Günnur Özsoy: Her sanatçı üretmeye devam edecektir
Ben düzenli aralıklarla kişisel sergiler açan bir sanatçıyım. 2020 Mayıs ayı içinde hazırlamış olduğum bir kişisel sergi vardı. Ancak pandemi için alınan tedbir kararlarından dolayı sergiyi gelecekteki bir zamana erteledik. Elbette online bir sergi hazırlamakta mümkündü ancak ben bunun yapıtlar üzerinden bir fikir edinme bilgisinden öteye geçemeyeceğini düşünüyorum. Bana göre yapıtla karşı karşıya kalan izleyici ancak onunla gerçek bir ilişki kurabilir. Yapıt her karşılaşmada onunla sonsuz ilişki kurabilmeyi olanaklı kılar ve bu deneyim yaşama dairdir. Böyle bir dönemde özellikle müzelerin online dolaşıma açık olması tabii ki çok olumlu ama bir Gustav Klimt resmiyle ya da Henry Moore heykeliyle karşılaştığınızdaki hakiki duyguları yaşayamazsınız veya Marina Abramovic performansı videosunu seyretmekle orada olmak arasında hayati farklar vardır.

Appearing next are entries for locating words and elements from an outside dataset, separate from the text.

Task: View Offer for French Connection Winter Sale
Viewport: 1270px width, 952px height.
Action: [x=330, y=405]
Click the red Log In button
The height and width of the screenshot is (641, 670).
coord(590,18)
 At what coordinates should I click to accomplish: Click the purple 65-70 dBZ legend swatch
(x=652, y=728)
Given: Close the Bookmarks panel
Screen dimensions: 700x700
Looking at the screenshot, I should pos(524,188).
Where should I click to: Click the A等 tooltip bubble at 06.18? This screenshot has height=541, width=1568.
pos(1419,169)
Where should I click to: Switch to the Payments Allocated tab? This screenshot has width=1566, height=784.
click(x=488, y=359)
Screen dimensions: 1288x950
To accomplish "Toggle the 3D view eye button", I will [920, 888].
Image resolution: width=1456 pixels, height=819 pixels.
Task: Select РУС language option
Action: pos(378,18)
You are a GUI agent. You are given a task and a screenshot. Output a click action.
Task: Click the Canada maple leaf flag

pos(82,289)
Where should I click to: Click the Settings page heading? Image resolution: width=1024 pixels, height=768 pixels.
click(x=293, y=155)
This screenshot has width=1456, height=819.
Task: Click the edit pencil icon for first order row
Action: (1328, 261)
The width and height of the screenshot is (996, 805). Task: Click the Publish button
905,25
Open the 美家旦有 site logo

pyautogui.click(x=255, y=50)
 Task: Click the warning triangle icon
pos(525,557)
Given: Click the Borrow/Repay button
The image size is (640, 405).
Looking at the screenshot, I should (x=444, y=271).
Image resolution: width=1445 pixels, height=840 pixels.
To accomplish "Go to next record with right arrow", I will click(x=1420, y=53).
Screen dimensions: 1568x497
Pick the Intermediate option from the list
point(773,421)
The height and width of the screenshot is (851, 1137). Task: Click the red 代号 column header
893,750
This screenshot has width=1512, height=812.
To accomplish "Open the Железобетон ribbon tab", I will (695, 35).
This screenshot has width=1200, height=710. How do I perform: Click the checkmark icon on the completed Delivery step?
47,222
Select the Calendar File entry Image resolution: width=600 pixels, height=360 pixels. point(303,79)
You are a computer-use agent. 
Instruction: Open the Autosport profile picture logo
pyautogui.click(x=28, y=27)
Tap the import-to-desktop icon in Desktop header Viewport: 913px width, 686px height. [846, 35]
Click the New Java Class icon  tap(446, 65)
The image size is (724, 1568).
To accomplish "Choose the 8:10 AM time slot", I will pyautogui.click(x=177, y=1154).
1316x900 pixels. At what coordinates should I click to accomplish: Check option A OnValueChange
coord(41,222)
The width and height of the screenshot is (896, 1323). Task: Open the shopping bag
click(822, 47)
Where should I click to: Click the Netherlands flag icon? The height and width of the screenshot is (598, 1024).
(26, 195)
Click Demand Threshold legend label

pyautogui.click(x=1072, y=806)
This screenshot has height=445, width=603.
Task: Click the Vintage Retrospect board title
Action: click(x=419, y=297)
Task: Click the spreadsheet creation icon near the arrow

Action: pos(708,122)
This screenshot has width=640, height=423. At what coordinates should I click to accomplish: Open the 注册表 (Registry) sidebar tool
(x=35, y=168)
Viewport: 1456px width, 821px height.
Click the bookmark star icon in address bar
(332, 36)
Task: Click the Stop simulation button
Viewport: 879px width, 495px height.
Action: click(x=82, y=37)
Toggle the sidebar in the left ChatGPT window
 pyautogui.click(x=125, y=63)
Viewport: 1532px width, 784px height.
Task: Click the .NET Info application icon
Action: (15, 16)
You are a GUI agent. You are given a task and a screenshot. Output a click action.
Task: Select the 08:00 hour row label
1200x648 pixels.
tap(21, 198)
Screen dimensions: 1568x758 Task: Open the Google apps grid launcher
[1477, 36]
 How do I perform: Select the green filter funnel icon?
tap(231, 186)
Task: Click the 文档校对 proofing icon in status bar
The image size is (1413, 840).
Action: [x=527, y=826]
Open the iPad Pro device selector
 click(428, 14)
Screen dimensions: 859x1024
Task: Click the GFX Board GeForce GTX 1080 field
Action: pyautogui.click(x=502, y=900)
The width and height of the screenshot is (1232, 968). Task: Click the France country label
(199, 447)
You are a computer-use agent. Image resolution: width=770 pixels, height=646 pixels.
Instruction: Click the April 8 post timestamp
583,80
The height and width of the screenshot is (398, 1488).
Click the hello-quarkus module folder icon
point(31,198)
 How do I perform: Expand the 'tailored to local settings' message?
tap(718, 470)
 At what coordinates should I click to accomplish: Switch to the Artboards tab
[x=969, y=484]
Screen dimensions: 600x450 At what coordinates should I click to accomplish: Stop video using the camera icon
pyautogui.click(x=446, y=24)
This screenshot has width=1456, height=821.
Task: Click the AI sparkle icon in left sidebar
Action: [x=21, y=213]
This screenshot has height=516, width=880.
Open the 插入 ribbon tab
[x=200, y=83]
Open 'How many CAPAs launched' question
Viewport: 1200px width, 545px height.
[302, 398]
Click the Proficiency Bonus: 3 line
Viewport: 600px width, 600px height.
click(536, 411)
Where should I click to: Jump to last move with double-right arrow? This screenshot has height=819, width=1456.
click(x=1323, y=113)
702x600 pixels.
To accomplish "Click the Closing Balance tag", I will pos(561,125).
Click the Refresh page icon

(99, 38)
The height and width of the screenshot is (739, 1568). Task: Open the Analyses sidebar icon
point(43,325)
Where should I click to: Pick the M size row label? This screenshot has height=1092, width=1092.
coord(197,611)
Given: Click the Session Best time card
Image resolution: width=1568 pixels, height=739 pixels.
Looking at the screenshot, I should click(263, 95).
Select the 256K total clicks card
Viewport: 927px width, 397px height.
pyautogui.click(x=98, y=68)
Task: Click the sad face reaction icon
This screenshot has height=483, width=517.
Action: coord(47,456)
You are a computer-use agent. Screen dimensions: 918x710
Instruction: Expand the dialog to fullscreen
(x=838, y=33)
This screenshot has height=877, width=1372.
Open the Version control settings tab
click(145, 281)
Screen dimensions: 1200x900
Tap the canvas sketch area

Bu yüzden sanatın pandemi sonrasında sadece online olabileceğini düşünmüyorum. Yapıtla izleyicinin karşılaşmasını sağlamak için yeni sergileme biçimlerini düzenlemek hiç zor değil belki eskisi gibi kalabalık sergi açılışları olmayacak ama eskiden beri yaptığımız randevu alınarak yapılan ziyaretlerin çoğalacağını düşünüyorum. Ayrıca benim atölyemin kapıları her zaman herkese açık olmuştur. Bunu da devam ettireceğim. Daha sonrası bir zamanda ise virtual reality programlarının gelişip yayılmasıyla birlikte, sanal gerçekliği işlerimde uygulayabilmekte isterim, evinizin ışıklarını açıp kapamak kadar kolay bir şekilde salonunuzun ortasında sanal heykelimi görmek bana heyecan verici geliyor, ya da sanatçının üretim aşamasını bu yolla deneyimlemek kesinlikle çok farklı bir tecrübe... Önümüzdeki günlerde ekonomik olarak zorlansak da her sanatçı kendini ifade edebilmek için üretmeye devam edecektir, çünkü bu sanatçının varoluş biçimidir. Üretim olduğu sürece de sanatçı, galerici, izleyici, koleksiyoner arasındaki ilişkiler kendiliğinden devam edecektir.
Murat Palta: Dijital sanat ortamı ivme kazandı
Aslında dijital sanat ortamı yükselişe geçmedi. Dijital sanat ortamı ivme kazandı. Dijitali aynı zamanda medyum olarak kullanan bir sanatçı olarak, insanların benim iklimime biraz yakınlaşmış olduğunu gördüm. Üretim açısından söyleyebilirim ki şu dönemi sadece bir süreçten ibaret görmek yanlış olur. Klasik anlayışta üretim yapan sanatçıların da dijital alanda bazı pratikler kazanması adaptasyon açısından kullanışlı olacaktır. Fakat yine de etkinlikler pandemi sonrası eski haline dönecektir gibi geliyor. Sonuçta insanlar nasıl evlerinde ekmek üretmeye devam etmeyeceklerse, sergilere fiziksel olarak gidip göreceklerdir elbet. Sadece şunu düşünmek gerekiyor; Instagram bir süre öncesine kadar insanların yemek fotoğraflarını paylaştığı bir platform olarak küçümsenirken zamanla büyük multimedya çalışmalarının izlenebildiği, sanatçılar için çevirimiçi portfolyoya dönüştüğü dev bir iletişim ağı olup çıktığını gördük. Canlı yayınlar artık bambaşka bir nitelik kazandı, değil mi? O yüzden bu pratikliği hepimiz avantaja çevirebiliriz.